Lula veta projeto de regularização de imóveis rurais na fronteira
O presidente Luiz Inácio Lula da Silva (PT) vetou integralmente nesta sexta-feira (9) o projeto de lei que previa a regularização de imóveis rurais situados em regiões de fronteira do Brasil. A decisão, no entanto, pode ser revista pelo Congresso Nacional, onde parlamentares podem manter ou derrubar o veto.
Razões do veto presidencial
Segundo o governo federal, a proposta apresentava riscos à soberania nacional e à segurança do território brasileiro. Em mensagem enviada ao Congresso, o Palácio do Planalto afirmou que o texto “fragilizaria o controle” e “comprometeria a soberania e a defesa nacional”.
O governo argumenta ainda que a medida poderia abrir brechas para ocupação irregular por estrangeiros e dificultar a fiscalização dos órgãos estatais em áreas sensíveis para a segurança pública. Para a gestão Lula, a proposta era inconstitucional e contrária ao interesse público, ao alterar procedimentos de validação de registros imobiliários em faixa de fronteira.

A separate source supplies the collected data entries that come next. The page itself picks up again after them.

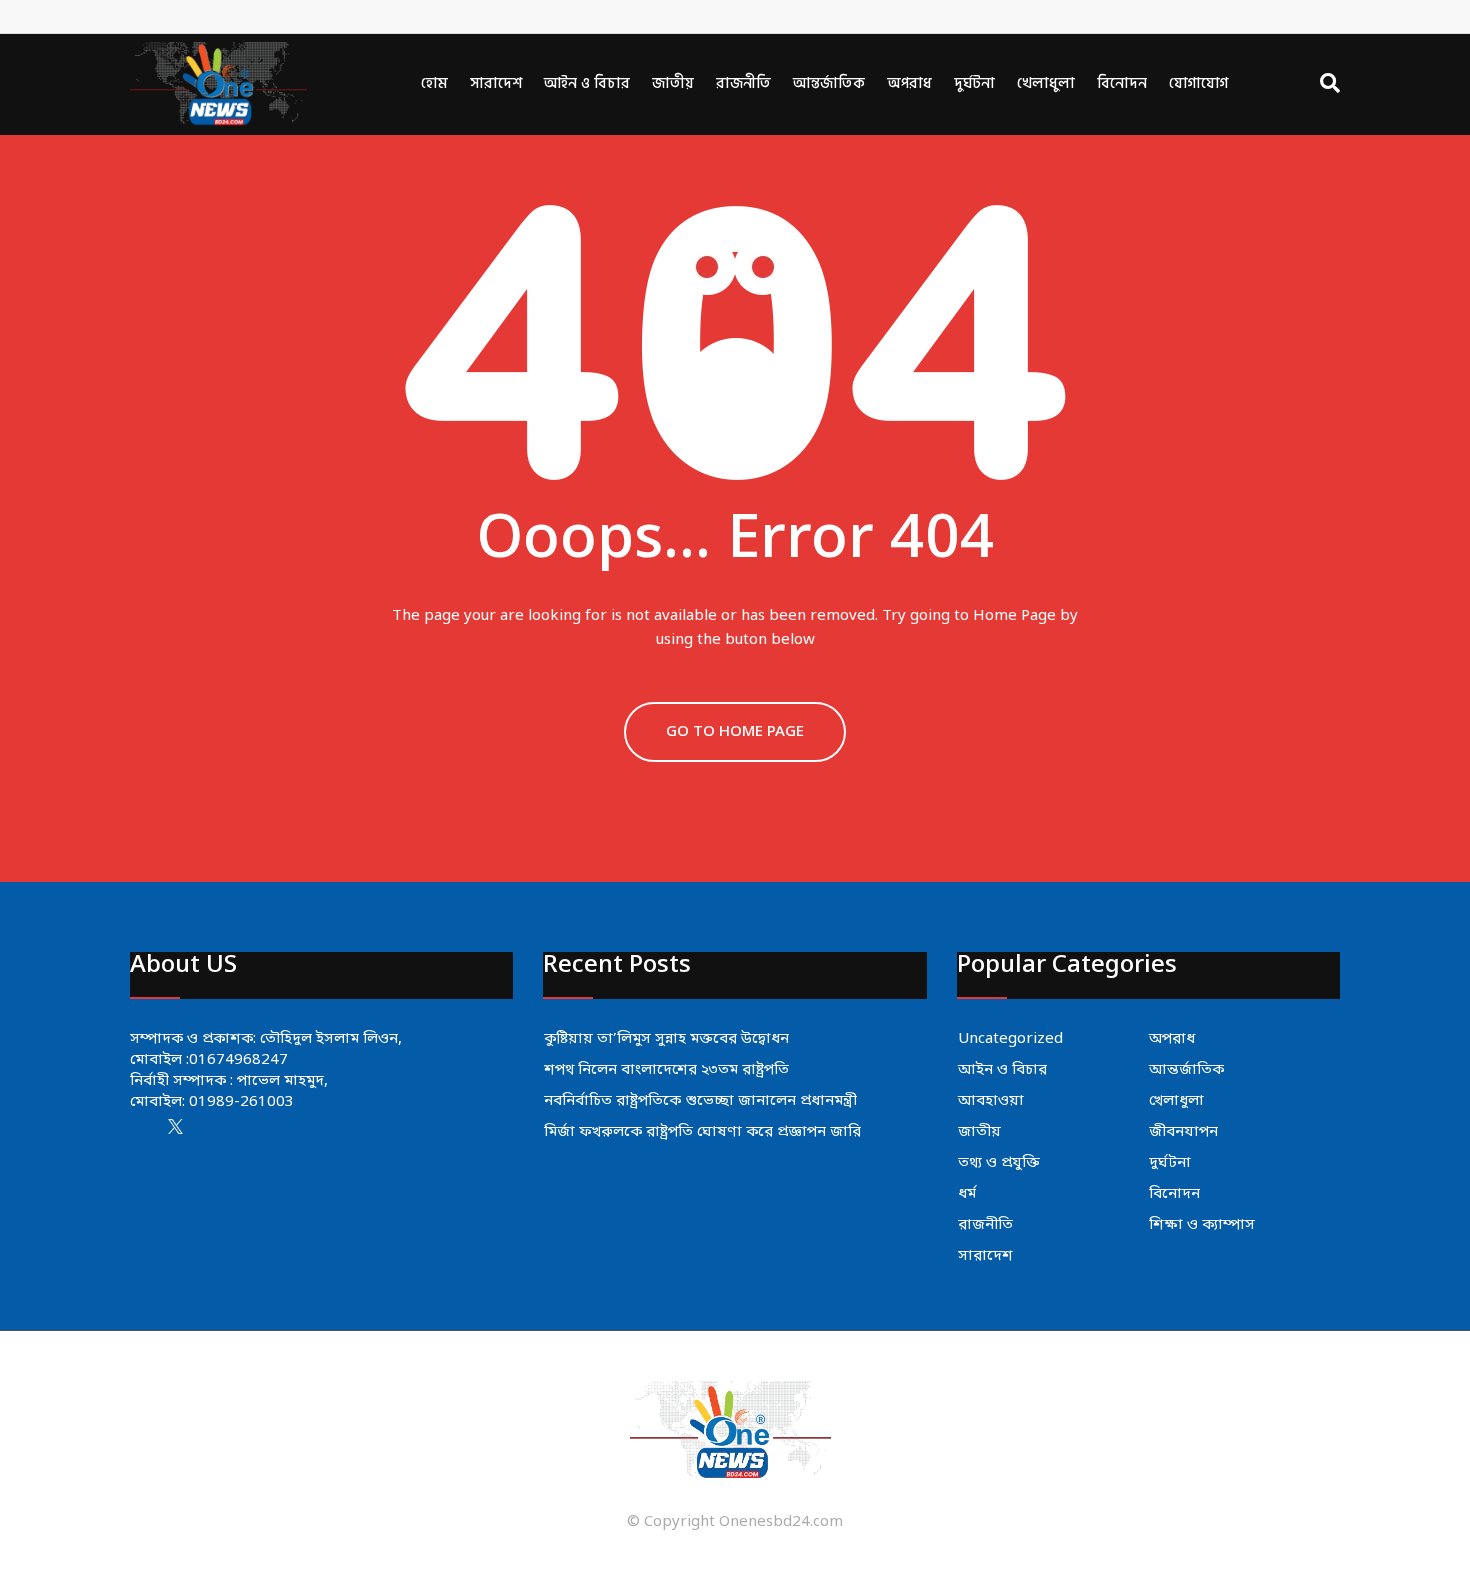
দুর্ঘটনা (974, 83)
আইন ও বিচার (587, 83)
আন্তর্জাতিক (829, 83)
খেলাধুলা (1046, 83)
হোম (434, 83)
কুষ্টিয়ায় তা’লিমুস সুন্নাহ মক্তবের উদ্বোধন (666, 1039)
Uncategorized (1010, 1039)
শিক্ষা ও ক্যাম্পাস (1202, 1225)
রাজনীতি (743, 83)
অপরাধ (909, 83)
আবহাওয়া (991, 1101)
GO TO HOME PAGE (735, 732)
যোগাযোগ (1198, 83)
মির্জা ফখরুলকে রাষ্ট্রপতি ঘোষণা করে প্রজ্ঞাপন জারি (702, 1132)
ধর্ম (967, 1194)
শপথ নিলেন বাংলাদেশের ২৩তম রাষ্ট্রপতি (666, 1070)
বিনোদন (1122, 83)
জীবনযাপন (1183, 1132)
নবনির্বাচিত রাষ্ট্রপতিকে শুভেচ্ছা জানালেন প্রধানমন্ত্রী (700, 1101)
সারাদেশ (496, 83)
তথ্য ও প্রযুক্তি (999, 1163)
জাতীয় (673, 83)
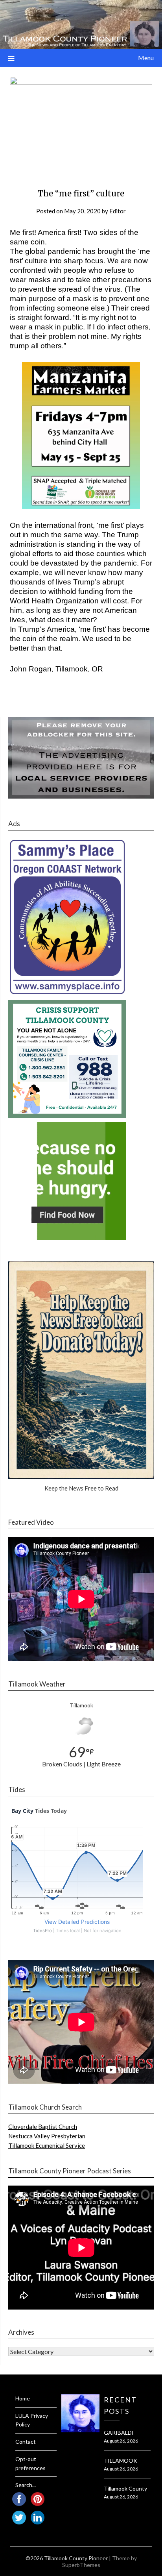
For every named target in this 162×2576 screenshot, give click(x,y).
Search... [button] (25, 2485)
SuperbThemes (81, 2564)
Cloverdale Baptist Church (42, 2126)
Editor (117, 211)
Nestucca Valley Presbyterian (46, 2136)
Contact (25, 2441)
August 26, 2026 (121, 2441)
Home (22, 2398)
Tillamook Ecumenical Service (46, 2145)
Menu (146, 57)
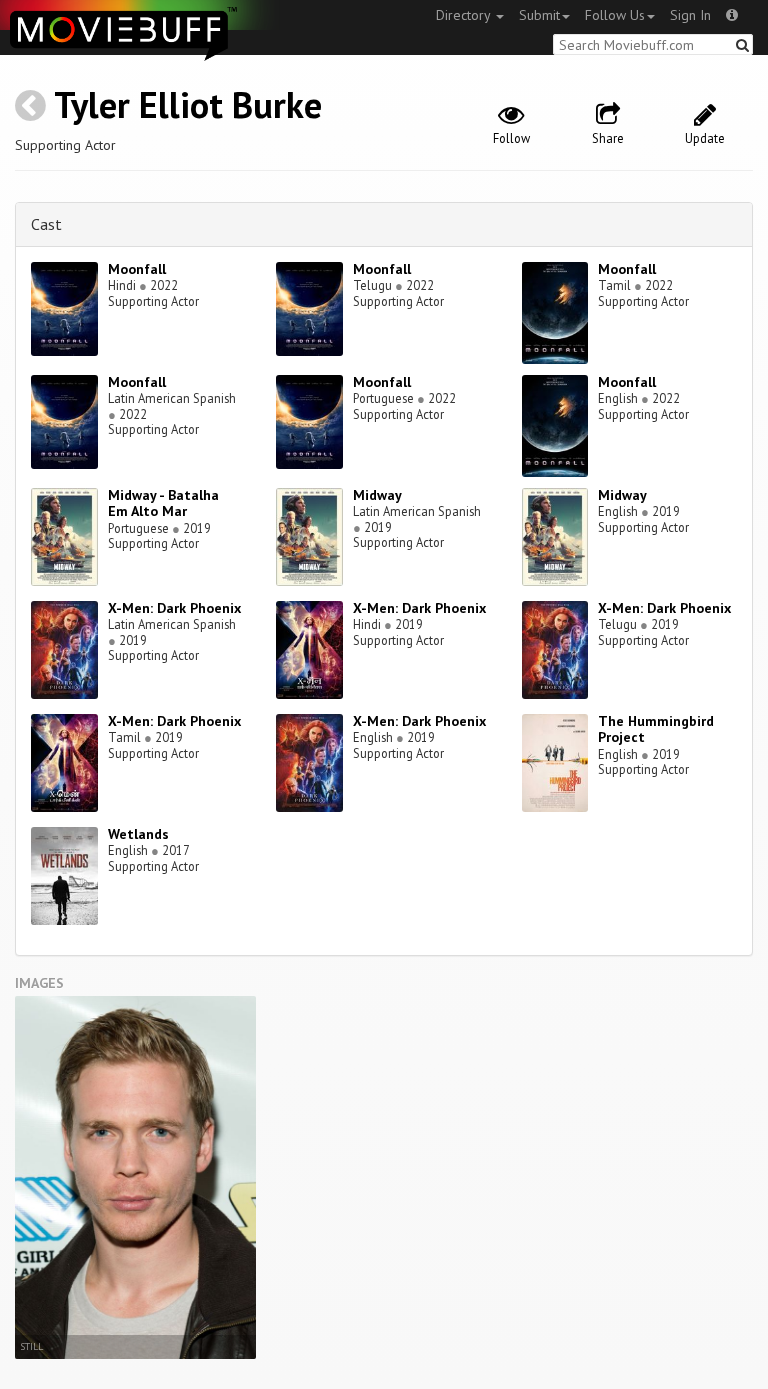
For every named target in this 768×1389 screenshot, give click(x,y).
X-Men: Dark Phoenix (174, 608)
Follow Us (615, 15)
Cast (46, 224)
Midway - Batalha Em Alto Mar (163, 503)
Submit (539, 15)
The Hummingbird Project (656, 729)
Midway (377, 495)
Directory (465, 15)
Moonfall (137, 269)
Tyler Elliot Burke (188, 104)
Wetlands (138, 834)
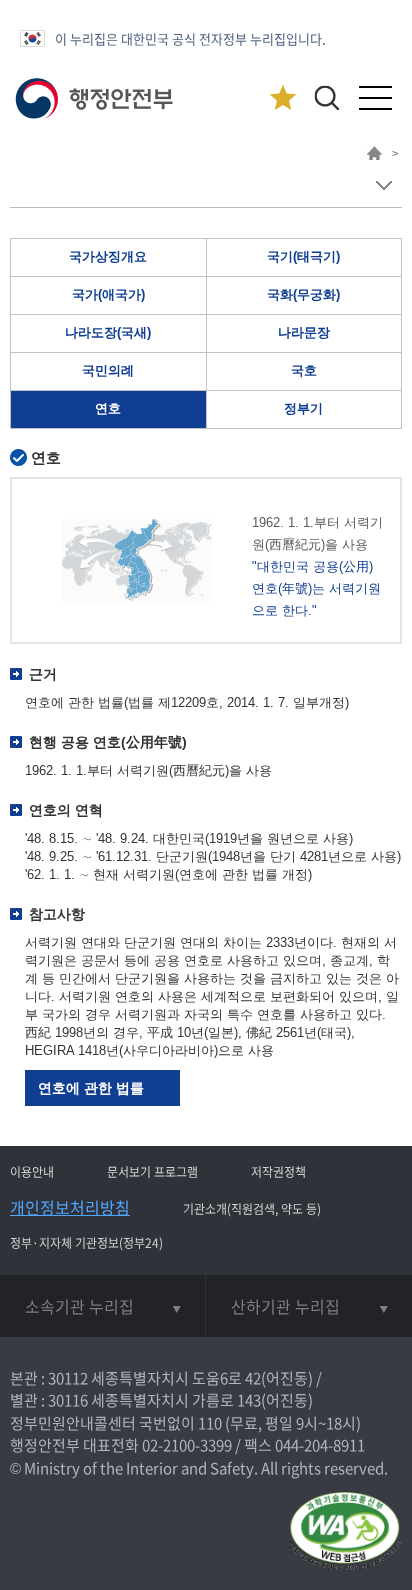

Contexto do projeto e sua aprovação
O projeto, aprovado pelo Congresso em dezembro passado, buscava reformular o processo de regularização de imóveis rurais na faixa de fronteira, que abrange até 150 quilômetros de largura ao longo das fronteiras terrestres brasileiras. Entre as mudanças propostas, estava a criação de um prazo de 15 anos para os proprietários solicitarem a averbação da regularização.
Outra alteração importante era a atualização das regras de georreferenciamento, que passariam a exigir essa prática apenas a partir de 31 de dezembro de 2028. A proposta também dispensava o georreferenciamento em casos de sucessões, divórcios, partilhas, atualizações cadastrais e garantias reais, com exceções às transferências definitivas.
Reações e análises
Na época da aprovação, a Frente Parlamentar da Agropecuária (FPA) elogiou o projeto, classificando-o como um “novo marco” na regularização fundiária. No entanto, o governo federal realizou diversas consultas antes de decidir pelo veto, ouvindo ministérios como os da Justiça, Meio Ambiente, Relações Exteriores e Agricultura.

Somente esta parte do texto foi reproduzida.